> _Parts of the exercise_:
**A.** Name every forum username that appears in the forum post on trend following.
**B.** In the forum post on trend following, reproduce the wording from "It was my understanding" up to and including "of these trends.".

> _Passage_:
☆ ☆ ☆ ☆ ☆ ☆ ☆
Post by BJJ_GUY » Thu May 16, 2019 8:05 am

skeptic42 wrote:
Thu May 16, 2019 6:18 am
Forester wrote:
Thu May 16, 2019 4:04 am
Past performance has a tendency to persist. Stocks sorted on their prior 6 or 12 month returns, separated into deciles, show a perfect staircase of increasing performance for the subsequent 12 months. Losers continue to lose.

To be frank; we should be more sceptical of the efficacy of stock momentum investing, versus applying the same method to stock indices. It's far more expensive to continually churn 50 stocks per quarter, than to trade an index ETF once or twice a year.
It was my understanding that trend following is based on the observation that past performance tend to predict future performance and that there was some exploitable duration of these trends.
Why wasn't that behavior arbitraged away in the past?
I suspect there is another explanation than the 'persistent behavioral anomalies' narrative.
And there is a real risk for trend followers that the duration of trends could change in the future which they would notice only after the fact.

So, good luck to you trend followers that the trends persist!
☆ ☆ ☆ ☆ ☆ ☆ ☆
> _Information supplied_:
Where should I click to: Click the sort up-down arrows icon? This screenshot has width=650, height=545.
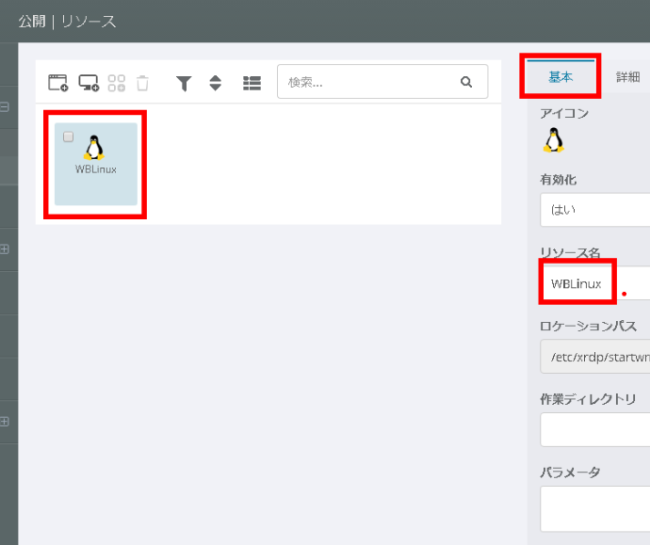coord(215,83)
☆ ☆ ☆ ☆ ☆ ☆ ☆
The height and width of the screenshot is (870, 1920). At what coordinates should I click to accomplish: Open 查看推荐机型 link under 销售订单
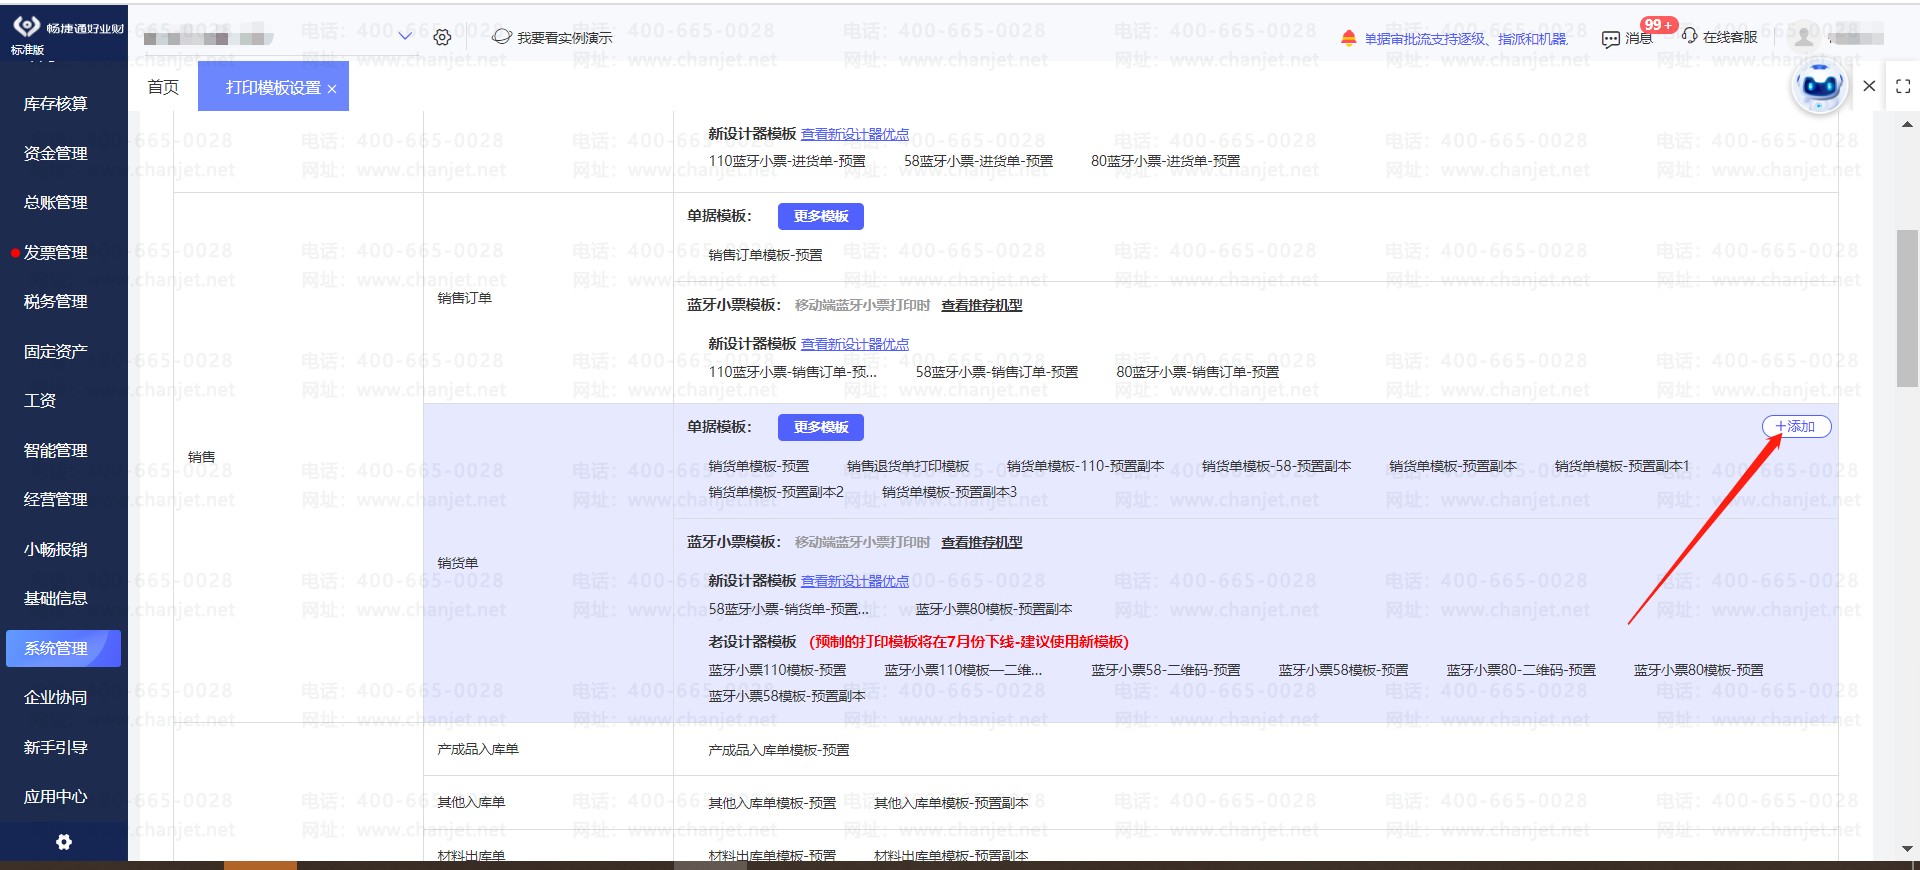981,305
☆ ☆ ☆ ☆ ☆ ☆ ☆
> _Answers given_:
**A.** BJJ_GUY, skeptic42, Forester

**B.**
It was my understanding that trend following is based on the observation that past performance tend to predict future performance and that there was some exploitable duration of these trends.